# Jordan canonical form and reordering

Consider the Jordan canonical form below \begin{equation*} J = \begin{pmatrix} J_2(\lambda_1)&0& 0& 0\\ 0&J_1(\lambda_2) &0& 0\\ 0& 0& J_3(\lambda_1)& 0\\ 0 &0 &0 &J_2(\lambda_2) \end{pmatrix} \end{equation*} \begin{equation*} = \begin{pmatrix} \lambda_1& 1& 0& 0& 0& 0& 0& 0\\ 0 &\lambda_1 &0& 0& 0& 0& 0& 0\\ 0 &0& \lambda_2 &0& 0& 0& 0& 0\\ 0& 0& 0& \lambda_1& 1& 0& 0 &0\\ 0 &0& 0& 0& \lambda_1 &1& 0& 0\\ 0 &0& 0& 0& 0& \lambda_1 &0& 0\\ 0 &0& 0& 0& 0& 0 &\lambda_2 &1\\ 0& 0& 0& 0& 0& 0& 0& \lambda_2 \end{pmatrix}_{8\times 8} \in M_8(F) \end{equation*} where $\lambda_1 \neq \lambda_2$ in a field $F$.

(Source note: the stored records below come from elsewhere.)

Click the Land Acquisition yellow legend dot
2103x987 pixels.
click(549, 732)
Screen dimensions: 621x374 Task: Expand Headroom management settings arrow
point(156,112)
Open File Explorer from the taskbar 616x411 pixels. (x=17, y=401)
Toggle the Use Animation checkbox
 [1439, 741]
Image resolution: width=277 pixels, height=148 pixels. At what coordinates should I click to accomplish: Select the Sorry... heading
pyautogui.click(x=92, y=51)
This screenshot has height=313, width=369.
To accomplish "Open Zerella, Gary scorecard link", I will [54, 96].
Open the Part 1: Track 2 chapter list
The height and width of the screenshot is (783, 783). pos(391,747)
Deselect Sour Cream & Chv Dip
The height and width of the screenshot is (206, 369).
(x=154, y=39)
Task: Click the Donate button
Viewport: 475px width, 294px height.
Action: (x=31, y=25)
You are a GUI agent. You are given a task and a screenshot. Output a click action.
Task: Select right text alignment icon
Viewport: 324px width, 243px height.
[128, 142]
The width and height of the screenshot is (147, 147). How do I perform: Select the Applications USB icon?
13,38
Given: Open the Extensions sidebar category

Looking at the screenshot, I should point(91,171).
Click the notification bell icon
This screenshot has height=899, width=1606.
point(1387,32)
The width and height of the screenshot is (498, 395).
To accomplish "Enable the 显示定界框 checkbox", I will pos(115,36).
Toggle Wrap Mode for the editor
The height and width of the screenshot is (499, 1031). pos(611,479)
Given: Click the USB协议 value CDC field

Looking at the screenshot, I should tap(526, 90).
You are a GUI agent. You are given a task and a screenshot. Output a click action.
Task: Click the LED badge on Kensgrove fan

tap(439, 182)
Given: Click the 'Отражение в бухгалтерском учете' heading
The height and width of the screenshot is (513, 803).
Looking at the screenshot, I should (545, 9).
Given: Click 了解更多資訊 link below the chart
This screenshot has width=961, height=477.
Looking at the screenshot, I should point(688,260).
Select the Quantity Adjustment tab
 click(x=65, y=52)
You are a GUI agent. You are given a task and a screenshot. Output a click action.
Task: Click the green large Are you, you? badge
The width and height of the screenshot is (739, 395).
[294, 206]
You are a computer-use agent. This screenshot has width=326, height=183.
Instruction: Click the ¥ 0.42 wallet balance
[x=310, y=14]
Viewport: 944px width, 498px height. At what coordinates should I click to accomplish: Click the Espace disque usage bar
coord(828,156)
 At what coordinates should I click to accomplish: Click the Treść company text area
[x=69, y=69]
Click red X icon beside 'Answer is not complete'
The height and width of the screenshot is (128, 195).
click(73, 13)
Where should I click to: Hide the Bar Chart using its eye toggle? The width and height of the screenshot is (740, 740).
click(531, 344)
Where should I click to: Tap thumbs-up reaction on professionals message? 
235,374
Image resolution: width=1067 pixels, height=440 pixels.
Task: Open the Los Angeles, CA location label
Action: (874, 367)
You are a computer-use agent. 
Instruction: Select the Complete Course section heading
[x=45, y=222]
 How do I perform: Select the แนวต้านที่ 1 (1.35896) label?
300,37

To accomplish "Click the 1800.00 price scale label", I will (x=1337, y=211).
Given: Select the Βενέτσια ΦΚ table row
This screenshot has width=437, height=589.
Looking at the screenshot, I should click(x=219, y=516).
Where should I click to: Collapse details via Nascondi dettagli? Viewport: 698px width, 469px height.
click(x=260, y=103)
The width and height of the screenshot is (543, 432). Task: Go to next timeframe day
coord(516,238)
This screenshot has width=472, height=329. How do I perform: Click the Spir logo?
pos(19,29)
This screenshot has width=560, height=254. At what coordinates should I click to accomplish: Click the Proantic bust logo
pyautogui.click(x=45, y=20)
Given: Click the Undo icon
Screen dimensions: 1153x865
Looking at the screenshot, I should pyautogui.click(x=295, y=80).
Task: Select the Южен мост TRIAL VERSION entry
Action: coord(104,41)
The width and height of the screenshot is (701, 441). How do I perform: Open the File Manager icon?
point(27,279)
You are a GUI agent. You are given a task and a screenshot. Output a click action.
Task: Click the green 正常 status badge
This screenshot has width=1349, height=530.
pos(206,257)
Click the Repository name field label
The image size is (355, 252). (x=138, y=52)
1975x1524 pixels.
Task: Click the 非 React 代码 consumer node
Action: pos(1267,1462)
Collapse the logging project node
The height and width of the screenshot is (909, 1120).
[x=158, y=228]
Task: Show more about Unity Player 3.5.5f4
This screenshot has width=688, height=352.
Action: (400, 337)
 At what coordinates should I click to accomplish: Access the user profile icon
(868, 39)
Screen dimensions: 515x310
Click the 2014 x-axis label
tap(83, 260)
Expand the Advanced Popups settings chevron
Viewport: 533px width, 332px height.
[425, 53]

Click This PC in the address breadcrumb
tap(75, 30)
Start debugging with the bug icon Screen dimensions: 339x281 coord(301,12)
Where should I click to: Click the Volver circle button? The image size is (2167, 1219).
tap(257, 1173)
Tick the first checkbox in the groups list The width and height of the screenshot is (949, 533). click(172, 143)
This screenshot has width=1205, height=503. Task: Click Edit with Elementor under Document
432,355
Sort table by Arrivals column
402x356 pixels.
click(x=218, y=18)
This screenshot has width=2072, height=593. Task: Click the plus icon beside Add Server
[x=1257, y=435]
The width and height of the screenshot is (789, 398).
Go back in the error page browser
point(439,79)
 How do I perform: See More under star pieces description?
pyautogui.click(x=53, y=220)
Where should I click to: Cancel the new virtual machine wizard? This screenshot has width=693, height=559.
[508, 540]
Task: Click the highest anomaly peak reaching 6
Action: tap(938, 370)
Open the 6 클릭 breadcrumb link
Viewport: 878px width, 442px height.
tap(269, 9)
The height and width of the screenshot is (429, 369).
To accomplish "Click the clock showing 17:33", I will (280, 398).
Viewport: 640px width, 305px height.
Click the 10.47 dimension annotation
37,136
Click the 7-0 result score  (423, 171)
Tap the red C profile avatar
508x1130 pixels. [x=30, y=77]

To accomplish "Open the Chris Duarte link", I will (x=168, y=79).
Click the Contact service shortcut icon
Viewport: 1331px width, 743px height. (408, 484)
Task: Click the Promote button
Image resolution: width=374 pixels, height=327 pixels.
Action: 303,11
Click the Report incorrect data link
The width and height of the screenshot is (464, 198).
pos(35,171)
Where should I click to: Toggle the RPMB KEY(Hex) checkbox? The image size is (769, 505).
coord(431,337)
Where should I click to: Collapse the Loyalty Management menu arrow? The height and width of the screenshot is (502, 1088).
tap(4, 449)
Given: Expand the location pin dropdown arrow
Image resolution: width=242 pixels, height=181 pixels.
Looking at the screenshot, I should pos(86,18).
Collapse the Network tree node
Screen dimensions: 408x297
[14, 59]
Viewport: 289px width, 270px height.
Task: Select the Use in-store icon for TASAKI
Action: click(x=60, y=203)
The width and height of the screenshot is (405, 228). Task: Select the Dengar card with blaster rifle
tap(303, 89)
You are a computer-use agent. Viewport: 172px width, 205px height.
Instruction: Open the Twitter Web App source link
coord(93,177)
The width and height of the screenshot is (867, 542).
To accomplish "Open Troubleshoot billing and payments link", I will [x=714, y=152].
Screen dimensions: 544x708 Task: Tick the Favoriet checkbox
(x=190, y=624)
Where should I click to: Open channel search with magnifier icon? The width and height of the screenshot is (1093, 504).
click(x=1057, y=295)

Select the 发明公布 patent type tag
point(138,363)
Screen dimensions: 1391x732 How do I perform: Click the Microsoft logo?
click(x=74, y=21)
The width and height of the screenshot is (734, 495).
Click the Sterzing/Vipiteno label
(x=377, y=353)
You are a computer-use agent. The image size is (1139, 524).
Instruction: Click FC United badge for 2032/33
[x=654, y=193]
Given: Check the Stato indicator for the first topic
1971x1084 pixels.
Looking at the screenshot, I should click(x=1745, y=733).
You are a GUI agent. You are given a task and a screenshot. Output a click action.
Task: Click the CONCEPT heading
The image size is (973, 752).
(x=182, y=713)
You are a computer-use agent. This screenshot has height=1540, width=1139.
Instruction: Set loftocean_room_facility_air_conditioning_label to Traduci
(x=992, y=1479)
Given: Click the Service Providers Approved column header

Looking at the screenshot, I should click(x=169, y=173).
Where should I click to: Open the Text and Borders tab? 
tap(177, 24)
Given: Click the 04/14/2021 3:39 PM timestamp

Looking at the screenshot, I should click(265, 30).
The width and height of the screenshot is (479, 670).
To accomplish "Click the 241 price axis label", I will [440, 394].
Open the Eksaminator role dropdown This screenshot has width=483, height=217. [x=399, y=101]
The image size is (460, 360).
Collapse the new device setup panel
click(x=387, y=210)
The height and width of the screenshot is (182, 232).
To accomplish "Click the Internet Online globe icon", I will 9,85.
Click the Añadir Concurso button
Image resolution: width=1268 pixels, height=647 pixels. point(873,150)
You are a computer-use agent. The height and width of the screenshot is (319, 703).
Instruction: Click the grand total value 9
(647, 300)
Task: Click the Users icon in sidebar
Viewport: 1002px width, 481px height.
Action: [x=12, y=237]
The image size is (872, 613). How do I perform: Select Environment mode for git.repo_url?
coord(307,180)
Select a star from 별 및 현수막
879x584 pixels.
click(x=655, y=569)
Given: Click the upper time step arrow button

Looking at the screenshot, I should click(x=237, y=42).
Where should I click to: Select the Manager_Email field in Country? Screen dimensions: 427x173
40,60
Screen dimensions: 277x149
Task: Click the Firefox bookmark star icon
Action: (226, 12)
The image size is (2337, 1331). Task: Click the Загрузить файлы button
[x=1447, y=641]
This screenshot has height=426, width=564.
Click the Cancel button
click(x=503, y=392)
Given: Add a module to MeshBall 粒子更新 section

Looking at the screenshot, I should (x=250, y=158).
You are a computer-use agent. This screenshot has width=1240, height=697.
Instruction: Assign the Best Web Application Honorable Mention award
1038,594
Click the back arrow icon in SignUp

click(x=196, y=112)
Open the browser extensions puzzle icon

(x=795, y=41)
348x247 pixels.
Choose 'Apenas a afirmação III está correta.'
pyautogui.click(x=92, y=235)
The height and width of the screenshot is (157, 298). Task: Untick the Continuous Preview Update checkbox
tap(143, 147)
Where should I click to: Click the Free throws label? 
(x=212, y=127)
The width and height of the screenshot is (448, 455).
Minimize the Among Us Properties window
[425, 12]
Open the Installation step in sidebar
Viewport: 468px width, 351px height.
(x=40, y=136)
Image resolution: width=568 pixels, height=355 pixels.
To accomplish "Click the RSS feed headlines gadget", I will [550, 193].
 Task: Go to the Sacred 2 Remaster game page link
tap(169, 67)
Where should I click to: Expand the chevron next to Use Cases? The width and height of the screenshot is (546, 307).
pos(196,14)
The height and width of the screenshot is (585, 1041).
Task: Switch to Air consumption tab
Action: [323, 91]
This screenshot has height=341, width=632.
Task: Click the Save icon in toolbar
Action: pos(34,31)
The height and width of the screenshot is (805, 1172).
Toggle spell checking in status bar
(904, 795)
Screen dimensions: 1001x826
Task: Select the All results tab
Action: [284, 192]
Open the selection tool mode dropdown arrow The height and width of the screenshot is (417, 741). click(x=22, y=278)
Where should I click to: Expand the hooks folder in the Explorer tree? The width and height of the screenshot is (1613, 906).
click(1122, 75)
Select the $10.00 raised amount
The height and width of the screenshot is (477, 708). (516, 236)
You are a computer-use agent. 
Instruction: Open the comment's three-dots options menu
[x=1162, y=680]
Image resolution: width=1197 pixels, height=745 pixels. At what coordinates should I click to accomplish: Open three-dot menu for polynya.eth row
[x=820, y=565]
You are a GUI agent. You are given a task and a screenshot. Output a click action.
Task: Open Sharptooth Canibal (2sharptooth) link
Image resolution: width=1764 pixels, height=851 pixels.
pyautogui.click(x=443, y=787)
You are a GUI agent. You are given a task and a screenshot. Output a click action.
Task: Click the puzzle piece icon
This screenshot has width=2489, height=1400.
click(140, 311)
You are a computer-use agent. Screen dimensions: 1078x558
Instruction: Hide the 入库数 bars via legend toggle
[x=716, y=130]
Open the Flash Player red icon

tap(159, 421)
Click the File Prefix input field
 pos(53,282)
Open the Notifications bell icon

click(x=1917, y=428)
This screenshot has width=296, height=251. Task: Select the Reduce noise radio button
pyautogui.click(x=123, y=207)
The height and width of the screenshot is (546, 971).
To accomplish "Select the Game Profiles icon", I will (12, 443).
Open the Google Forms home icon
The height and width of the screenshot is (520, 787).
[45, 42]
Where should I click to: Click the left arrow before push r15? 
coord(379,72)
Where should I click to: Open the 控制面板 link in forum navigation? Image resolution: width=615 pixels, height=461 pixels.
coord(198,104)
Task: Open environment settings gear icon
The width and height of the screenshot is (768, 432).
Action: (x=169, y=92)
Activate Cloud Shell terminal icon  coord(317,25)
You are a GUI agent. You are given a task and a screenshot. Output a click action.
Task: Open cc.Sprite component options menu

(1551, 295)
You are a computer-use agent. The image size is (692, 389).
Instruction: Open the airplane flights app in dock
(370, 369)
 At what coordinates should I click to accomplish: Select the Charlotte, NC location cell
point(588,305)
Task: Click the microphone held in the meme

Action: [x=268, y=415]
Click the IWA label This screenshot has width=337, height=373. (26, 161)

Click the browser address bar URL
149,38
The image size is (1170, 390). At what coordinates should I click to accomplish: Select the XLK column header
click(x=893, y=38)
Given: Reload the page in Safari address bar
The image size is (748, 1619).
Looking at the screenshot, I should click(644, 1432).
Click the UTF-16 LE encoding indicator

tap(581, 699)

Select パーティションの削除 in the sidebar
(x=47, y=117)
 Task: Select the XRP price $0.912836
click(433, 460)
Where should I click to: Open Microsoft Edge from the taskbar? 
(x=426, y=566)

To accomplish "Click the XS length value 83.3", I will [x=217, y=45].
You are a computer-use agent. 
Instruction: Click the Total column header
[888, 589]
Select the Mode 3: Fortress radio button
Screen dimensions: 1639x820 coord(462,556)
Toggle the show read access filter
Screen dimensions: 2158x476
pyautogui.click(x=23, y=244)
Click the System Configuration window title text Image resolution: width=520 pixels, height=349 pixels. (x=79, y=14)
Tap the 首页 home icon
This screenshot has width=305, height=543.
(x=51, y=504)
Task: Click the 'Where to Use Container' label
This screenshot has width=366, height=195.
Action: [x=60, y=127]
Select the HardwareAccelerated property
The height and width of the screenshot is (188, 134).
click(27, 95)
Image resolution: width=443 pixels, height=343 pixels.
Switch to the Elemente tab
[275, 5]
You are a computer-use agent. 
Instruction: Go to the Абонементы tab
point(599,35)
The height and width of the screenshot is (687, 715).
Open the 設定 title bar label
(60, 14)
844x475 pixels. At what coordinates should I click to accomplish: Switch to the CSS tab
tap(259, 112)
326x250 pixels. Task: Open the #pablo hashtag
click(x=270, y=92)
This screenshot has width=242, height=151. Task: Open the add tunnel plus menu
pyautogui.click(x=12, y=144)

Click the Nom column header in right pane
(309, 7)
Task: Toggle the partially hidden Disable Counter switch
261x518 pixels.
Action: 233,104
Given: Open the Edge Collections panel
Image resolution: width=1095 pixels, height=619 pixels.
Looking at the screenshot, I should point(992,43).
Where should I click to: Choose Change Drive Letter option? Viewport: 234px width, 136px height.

Let \begin{equation*} B := (e_1 = \begin{pmatrix}1\\0\\\vdots\\0\end{pmatrix},\cdots e_8 = \begin{pmatrix}0\\0\\\vdots\\1\end{pmatrix} ) \end{equation*} be the standard basis of $F_c^8$ . Then we can calculate: \begin{eqnarray*} p_J(x) &=& (x - \lambda_1)^5(x - \lambda_2)^3,\\ m_J(x) &=& (x - \lambda_1)^3(x - \lambda_2)^2,\\ V_{\lambda_1} (J)& =& \text{Span}\{e_1, e_4\},\\ V_{\lambda_2} (J) &= &\text{Span}\{e_3, e_7\}. \end{eqnarray*}

Then my query is after reordering of $J$, we can also have basis of eigenspace of $\lambda_1$ to be $span\{e_1,e_3\}$ and basis of eigenspace of $\lambda_2$ to be $span\{e_6,e_7\}$ and everytime you rearrange it will be different. Will that cause any problem? The book said the Jordan canonical form matrix $J$ are still similar after reordering, but how come their eigenspace basis is so different for each reordering? Is it normal?

• If $J_1$ and $J_2$ are two Jordan Normal Forms of a matrix $A$, then $J_1$ and $J_2$ must be similar and have the same spectrum. Basically, one can get from $J_1$ to $J_2$ by similarity transformations. – amarney Oct 30 '17 at 21:15
• Also, I just wanted to add, everything you said is basically correct. The eigenspaces do get scrambled as you say (similarity transformations can be seen as a change of basis, so the eigenvector basis gets mapped to a new basis). The advantage of using the Jordan Canonical form is that it allows one to study $J$ instead of $A$, which may in general be very complicated looking. $J$ tells you everything you could want to know about the eigenvalues of a linear operator, allowing one to prove many things. – amarney Oct 30 '17 at 21:40

## 1 Answer

Let $A \in \mathbb{C}^{n \times n}$ have the following two Jordan Decompositions: \begin{align*} A = X_1 J_1 X_1^{-1}, \quad A = X_2 J_2 X_2^{-1}. \end{align*} Here, $J_1, J_2 \in \mathbb{C}^{n\times n}$ is block-diagonal, and $X \in \mathbb{C}^{n\times n}$ is invertible. Then we have \begin{align*} X_1 J_1 X_1^{-1} = X_2 J_2 X_2^{-1} \implies J_1 = X_1^{-1} X_2 J_2 X_2^{-1}X_1. \end{align*} Now define $X_3 = X_1^{-1} X_2$, so that $X_3^{-1} = X_2^{-1} X_1$, then we have \begin{align*} J_1 = X_3 J_2 X_3^{-1}. \end{align*}

$J_2$ is a "reordering" of $J_1$, but since $J_1$ and $J_2$ are similar matrices, they represent the same linear operator. They will share the same properties that are characteristic of that operator, but they will not share the properties that are dependent on a choice of basis. So, for example, the geometric multiplicies of $J_1$ and $J_2$ will be the same, but the spans of the eigenvectors will probably be different. Wikipedia's discussion on matrix similarity may be enlightening.